A Monogram classic reissued with a few new parts and decals
Kit:14519 // Scale:1/24 // Price:$34
Monogram (Sample courtesy of Revell-Carrera)
Looks like the subject; goes together without any fuss; new wheels and decals
Parts cleanup throughout
Injection-molded plastic parts (white, clear, clear red, chrome); 74 parts (8 black vinyl); decals
Over the years, Monogram, later Revell, has figured out ways to reissue its “Badman” ’55 Chevy Bel Air Funny Car gasser. This most recent freshening comes with brand new decals and parts.

As a reissue, it’s important to remember that the tooling and engineering aren’t 21st-century specs. It’s 1970s spec with some updates during the ensuing years. So, be prepared to do some basic modeling, like cleaning up mold lines and flash here and there. However, the overall quality of the kit is quite good.

You can build the Bel Air as either a gasser with a blown small-block V8, three-speed transmission, and custom pipes or a street machine with exhausts out the back. Either version uses the same engine and high-stepping front end. The kit includes new five-spoke wheels all around and slicks out back, but Revell did bring along the “Badman” wheels and tires from back in the day. Those slotted mag wheels still look good; either set are good additions to your spares box.

The front wheels and tires stand outside the front fenders if assembled as is. I ground down the inner section of Part 47 about 1/8 inch. This allowed the front wheels to rest comfortably within the fenders. Test-fit your parts and make sure you don’t remove too much.

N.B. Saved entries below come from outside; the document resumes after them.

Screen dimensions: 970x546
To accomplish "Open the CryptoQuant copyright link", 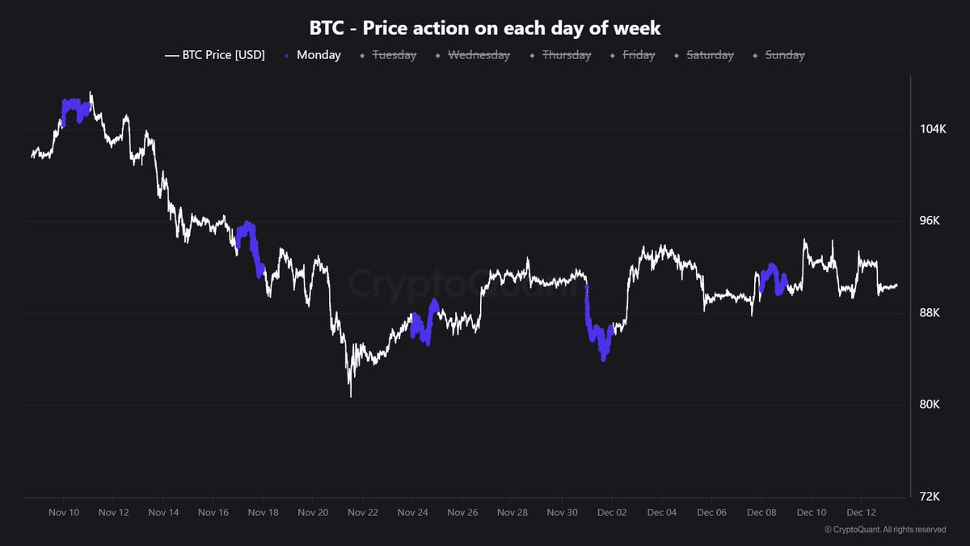I will [885, 530].
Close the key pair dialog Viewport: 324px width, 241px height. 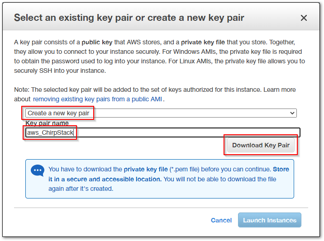[x=304, y=18]
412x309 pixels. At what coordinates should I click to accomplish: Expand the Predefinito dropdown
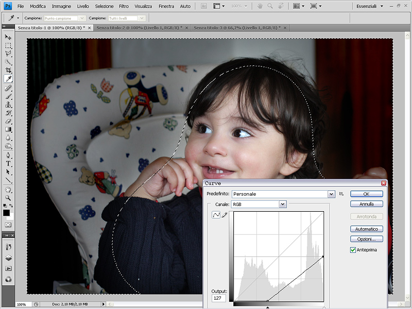[331, 194]
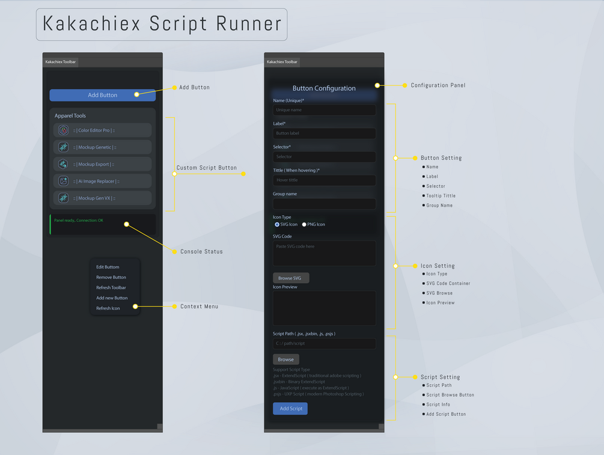Open the left Kakachiex Toolbar tab
Image resolution: width=604 pixels, height=455 pixels.
coord(61,62)
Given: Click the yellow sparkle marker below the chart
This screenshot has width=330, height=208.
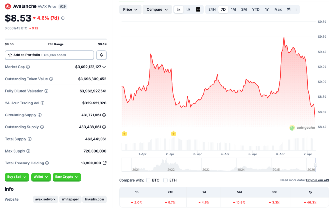Looking at the screenshot, I should [124, 133].
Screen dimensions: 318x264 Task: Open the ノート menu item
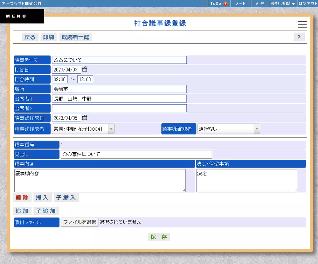pos(240,4)
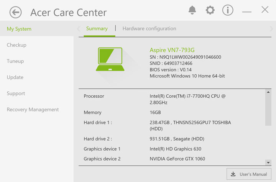Open the notifications bell

point(192,10)
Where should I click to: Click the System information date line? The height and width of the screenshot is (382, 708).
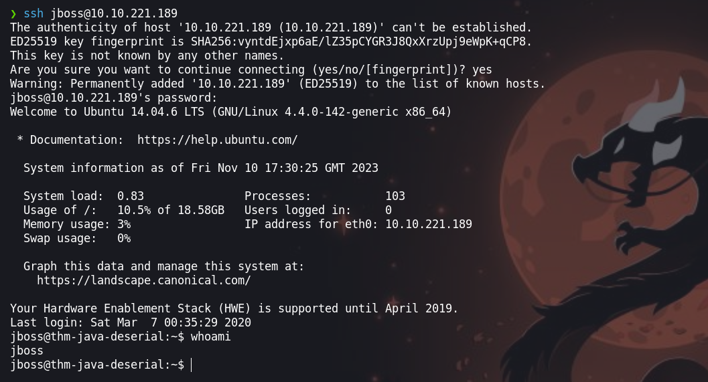click(x=201, y=168)
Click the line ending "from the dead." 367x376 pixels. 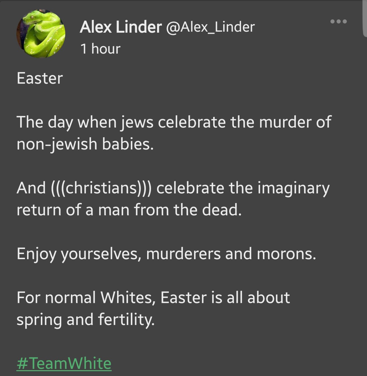pos(129,210)
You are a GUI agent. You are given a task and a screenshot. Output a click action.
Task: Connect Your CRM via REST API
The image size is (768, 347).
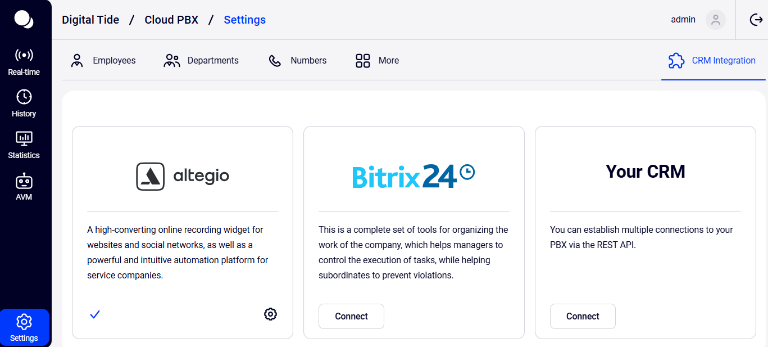coord(583,316)
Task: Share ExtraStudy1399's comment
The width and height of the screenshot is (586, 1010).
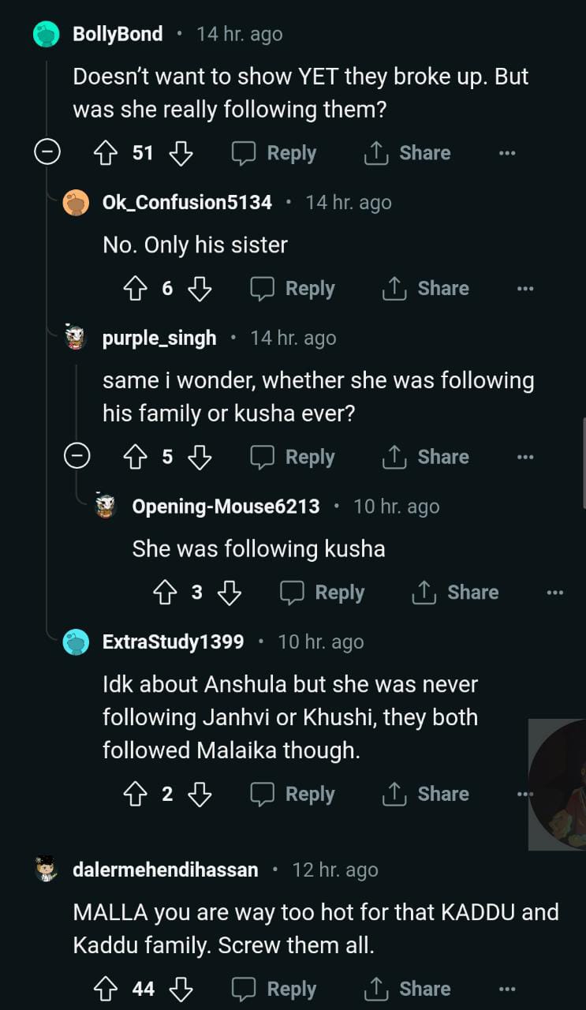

The kit provides two grille options: I went with the open mouth rather than the mesh. Also, the custom pipes are where it’s at. The kit supplies exhaust collectors, but there isn’t a full exhaust to run back to tips in the rear — they’re just for show. Also, mud flaps? Not my style, but they’re included if you want to use them.

If you’re looking for a performance ’55 Chevy Bel Air that goes together nicely and looks like what it claims to be, this is the kit for you. It is a smooth build, and, had you built one of the previous versions, you get another crack at it. In my case, this time, the model went together much better than the one I made with tube glue and spray-painted silver trim that never dried to the touch!